◆ Passage to read ◆
<<<<
Carl Worth <cworth@cworth.org> writes:
>
> Another idea would be to trigger specifically on common forms. Judging
> From the samples in this particular thread, it seems like a workable
> heuristic would be:
>
> 	If the In-Reply-To header begins with '<':
>
> 		Parse that initial portion as a message ID
>
> 	Else if it ends with '>':
>
> 		Parse that final portion as a message ID
>
> 	Else
>
> 		Ignore this garbage-valued header.
>

using the hacky script below, I scanned my own mail collection of about
300k messages. I can make the following observations

- I have some RFC compliant in-reply-to's with multiple ids
- I have have a non-trivial number of Message from $NAME <address> of $date <id>
- I didn't see any cases where using the last angle bracketed thing
  would fail.
- I did see some some cases where the header starts with '<' but the
  matching '>' was missing
- I also noticed some rfc2047 encoding of in-reply-to headers.


######################################################################
# hacky script follows
dir=$1
echo Scanning $dir

tempdir=$(mktemp -d)
echo Writing to ${tempdir}

find $dir -exec sh -c "formail -c -xIn-reply-to < {}" \; \
  > ${tempdir}/ids

sed  -e 's/\t/ /' -e 's/   */ /g' -e 's/<[^ ]*>/<id>/g' -e 's/(.*)/(comment)/' < ${tempdir}/ids | sort | uniq | tee ${tempdir}/report

^ permalink raw reply	[flat|nested] 11+ messages in thread

* Re: excessive thread fusing
  2014-04-19 21:04   ` Andrei POPESCU
@ 2014-04-20 16:48     ` Austin Clements
  2014-04-20 17:46       ` Austin Clements
  0 siblings, 1 reply; 11+ messages in thread
From: Austin Clements @ 2014-04-20 16:48 UTC (permalink / raw)
  To: notmuch

Quoth Andrei POPESCU on Apr 20 at 12:04 am:
> On Sb, 19 apr 14, 18:52:02, Eric wrote:
> > 
> > This may not actually be any help, but both hypermail and mhonarc agree
> > that two messages form a separate thread from the rest. I believe that
> > the latter, at least, is the JWZ algorithm.
> 
> mutt concurs.

Can anyone explain why JWZ *doesn't* have the same problem?  I don't
see how this heuristic doesn't doom it to the same fate:

  The References field is populated from the ``References'' and/or
  ``In-Reply-To'' headers. If both headers exist, take the first thing
  in the In-Reply-To header that looks like a Message-ID, and append
  it to the References header.

Given this, even considering only messages 18 and 52 (which "should"
be in different threads), JWZ should find the common "parent"
e.fraga@ucl.ac.uk and link them in to the same thread:

Add 18 (step 1)
- The combined "references" list is <ID17> <e.fraga@ucl.ac.uk>
- Creates and links containers 17 <- e.fraga@ucl.ac.uk <- 18 where the
  first two are empty

Add 52 (step 1)
- The combined "references" list is <ID31> <ID32> <ID39>
  <e.fraga@ucl.ac.uk>
- Creates and links containers 31 <- 32 <- 39
- Also considers container e.fraga@ucl.ac.uk, but this is already
  linked, so it doesn't change it
- Creates container 52 and links e.fraga@ucl.ac.uk <- 52 (step 1C)
>>>>
◆ Set task A ◆
According to the email thread, which two programs did Eric say agree that two messages form a separate thread from the rest?
◆ Set task B ◆
Copy the email thread word for word from "using the hacky" to "would fail.".
The lines placed after the email thread play no part in this work.

◆ Stored data ◆
<<<<
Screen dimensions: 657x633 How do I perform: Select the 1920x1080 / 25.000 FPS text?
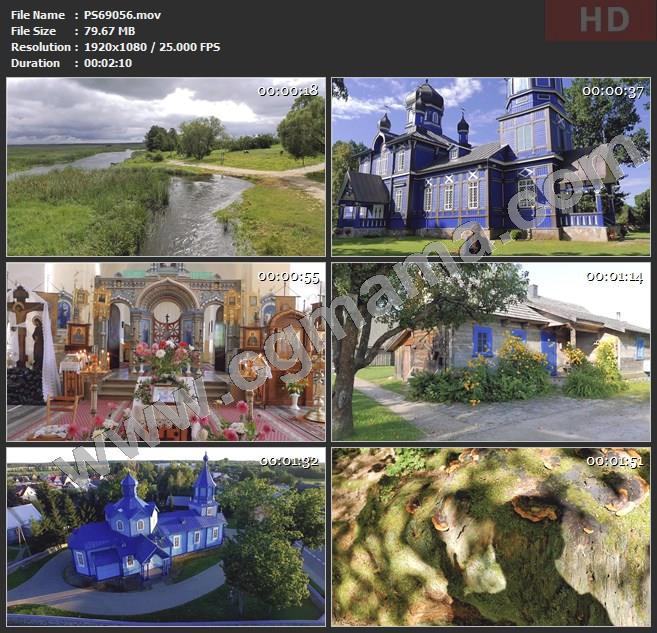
>>>>
<<<<
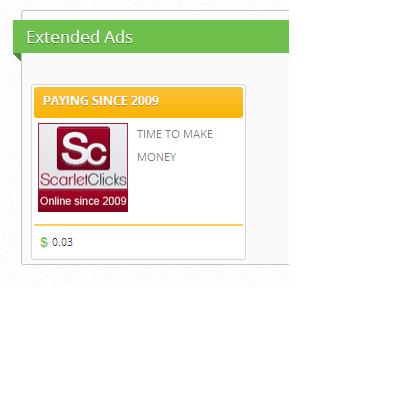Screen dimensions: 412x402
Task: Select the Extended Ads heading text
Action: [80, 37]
>>>>
◆ Exercise solution A ◆
Hypermail and mhonarc.

◆ Exercise solution B ◆
using the hacky script below, I scanned my own mail collection of about
300k messages. I can make the following observations

- I have some RFC compliant in-reply-to's with multiple ids
- I have have a non-trivial number of Message from $NAME <address> of $date <id>
- I didn't see any cases where using the last angle bracketed thing
  would fail.